工学の積み重ねがまだまだ必要で、これからも必須、という話は一般人にとっても理解しやすいことなのではないか、と思います。日本では、まだものづくりに対する考え方は根強く残っていて、どっかからタダもって来ればいい、と(ビジネススクールでいうような話に)までは毒されていないのではないか、、なんてうがって見すぎでしょうか。

宇宙開発委員会を傍聴お疲れ様でした。まだ完全に認められたわけではないですけど、一歩前進という状態でしょうか。
青江委員の話はわかりやすいように思います。サイエンス側を強調してしまうと、どうしても「できたらいい事」という説明になりますが、工学側の説明では日本のものづくりのために「やらねばならない」という説明の仕方になるので。

宇宙開発委員会の動向にはとても興味がありましたので、公表いただき感謝いたします。

怪メールの件、状況もわからずに一般論を書いてしまい、その後の説明で多いに納得いたしました。掲示板汚し申し訳ありませんでした。

ところで、はやぶさの計画は、当初より「全て達成すると目標達成率500%となる無茶な計画」という事で、奇跡扱いされていると認識しております。僕ははやぶさ2の実現を望んでおる一人でありますが、またしても無茶な目標達成、無茶なスケジュールとならない事も祈る次第であります。その点では、現在のはやぶさ2の計画はどういう評価なのでしょうか?昨今の騒ぎを見ていると、たった1つのはやぶさの成功により、要求水準が高くなりすぎたり、成果目標に対して強気になりすぎていたりしないかと、心配になったもので。

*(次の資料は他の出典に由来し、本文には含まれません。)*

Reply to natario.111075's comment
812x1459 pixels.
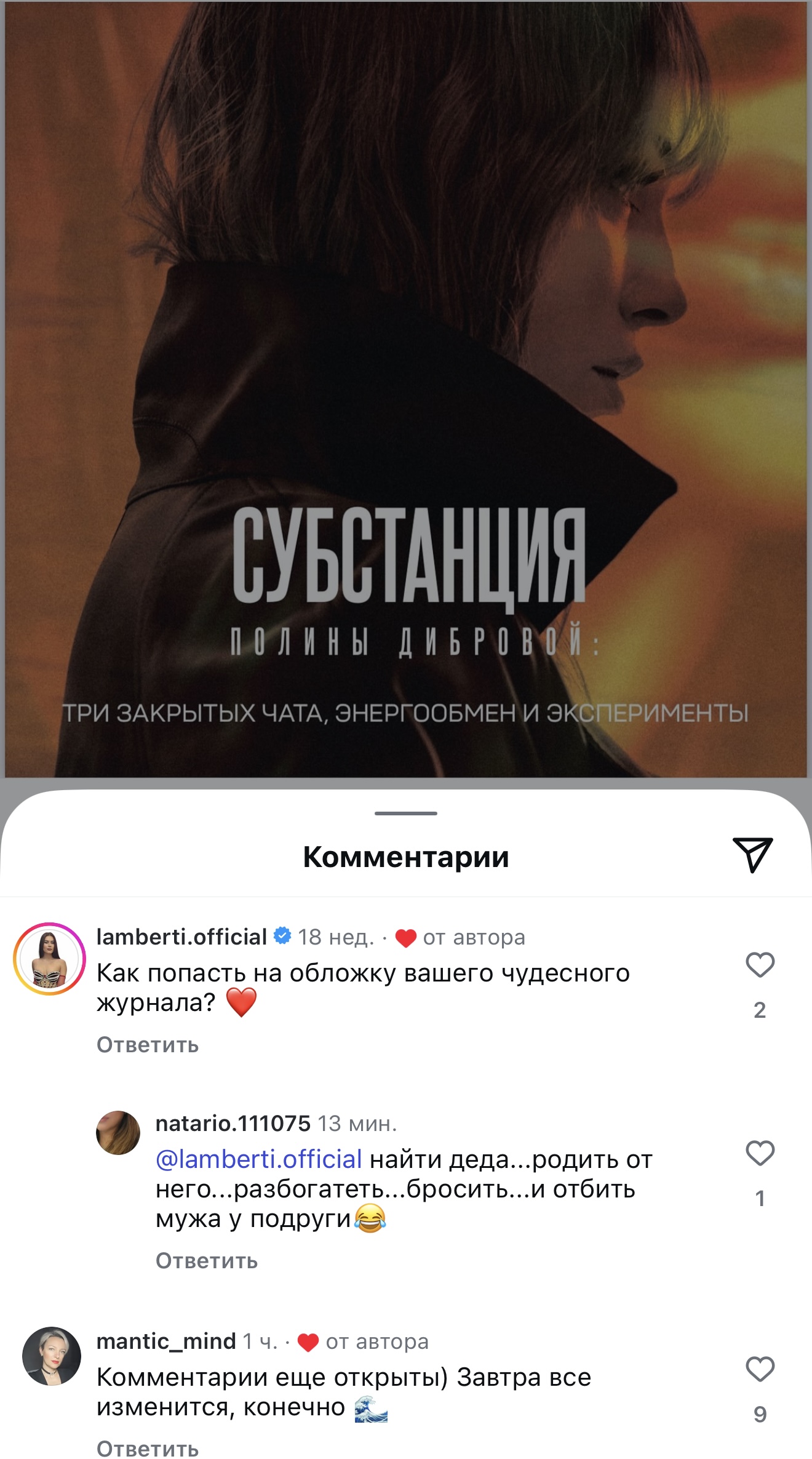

オリンピックやワールドカップのCMみたいに「願えばかなう」みたい精神論がはびこるのは、勘弁願いたいと思ったりもします。

通行人さんの言う通り「はやぶさ」は有る意味で「カミカゼ」が吹いた奇跡的快挙だったと思います。
川口教授が感情的に表現せざるを得ないほどに数々の苦難を乗り越えた「はやぶさ」だからこそ
本来のエクストラミッションに(機器の故障・寿命等で)挑戦する事が叶わなくなってしまった事を思えば
順調に進んでいた場合は、ここまでの注目も無かったでしょうが「はやぶさ」は今でも存在していたかも知れません。

日本の宇宙開発事情に巨大な一石を投じるかのような、強烈な置き土産を遺していった「はやぶさ」だからこそ。
特に協力するメーカーも半分宣伝を兼ねているとは言え、色々な面で無理を強いている点は有るでしょうし
「はやぶさ」を模範とすべきで有っても「はやぶさ」をモデルケースとしてはならないと思います。

また「はやぶさ2」も、必ずしもサンプルリターンにこだわらなくて良いと思うんです。
原始地球等の謎を解く事が最重要目的と言うので有れば、探査機自らがサンプリング及びその場分析でも良いのですし。
持ち帰る事で貴重な試料に変質が生じる、地球由来物質との篩い分けと言う余計な作業だって削減出来ます。

とは言え、科学者側からも「理学ミッションとして実施するには、危険性が大きい。もっと確実な構成にすべき」と言う意見が
出ている事には安堵の一言、ですね。これだけ鮮烈な成果を示した為に世界中が注目を浴びていると思えば
「なーんだ。まぐれだったのか。」で終わるか「流石、はやぶさで出来なかった課題をしっかり対処してるね」と再評価されるか。
今は更なる成果よりも、確実に経験と実績を積み増すべき時期だと思います。

「はやぶさ」は「カミカゼ」なんかじゃない。
いくら日本が不景気の真っ最中に舞い降りた希望の光だったとしても、そう思ったらあっと言う間に「終戦」です。
ここら辺は日本人の悪しき人格と言うか、楽観的かつ無責任主義に対して厳しく戒めなければならない。
例えは不適切かも知れませんが「H2Bロケット・HTV」が真珠湾とすれば、「はやぶさ」はフィリピン制圧までの快進撃に等しい。
ここで慢心していたら、あっと言う間にミッドウェー以降の日本と同じ末路だと思っています。

後は工学的な部分では…上述しましたけれど、メーカー及び技術者の善意・熱意で持っている部分は非常に大きいです。
結局の所は先端技術並び開発研究の実証なのですから、すぐに利益に結びつく訳でも有りません。
それでもコストダウンが難しい中で、「IKAROS」は今後の探査機・衛星・ロケットの劇的な燃費削減に繋がる…
「あかつき」がしっかりと「はやぶさ」「のぞみ」の技術を活用する等…実績をしっかりと踏襲している事を示す所は示す。
そして科学的にも工学的にも何が足りないのか、何が必要なのか、きちっとしたロードマップを示すべき、と思います。

はやぶさの軌跡がネット上いろんなところで調べられますが、あと1箇所
どこかが壊れたら即アウトという薄氷の勝利だとの感じを強く受けました。

工学面での積み重ねははやぶさ2でも当然完成に至るものではありませんが
変な期待をして政治圧力で無理やり予算化した場合、帰還できなかったら
実際の技術レベルでのリスク評価とは関係なしに「大失態」という烙印を
押されるでしょう。科学ではなく政治の話です。

冷静に判断して次の実証フェーズとしてのはやぶさ2なのか、もっと基礎的
分野での積み重ねをやった後のはやぶさ2なのか決定していただきたいとは
思います。忸怩たる思いでNASAの後塵を拝すのもひとつの決断です。

当面の目標が何で、そのためにイオンエンジンとソーラーセイルの基礎を
手にした日本が次に何を手にするべきか、ロードマップとはそういう方向性
のことですね。木星以遠に行くならあとは電力問題とか。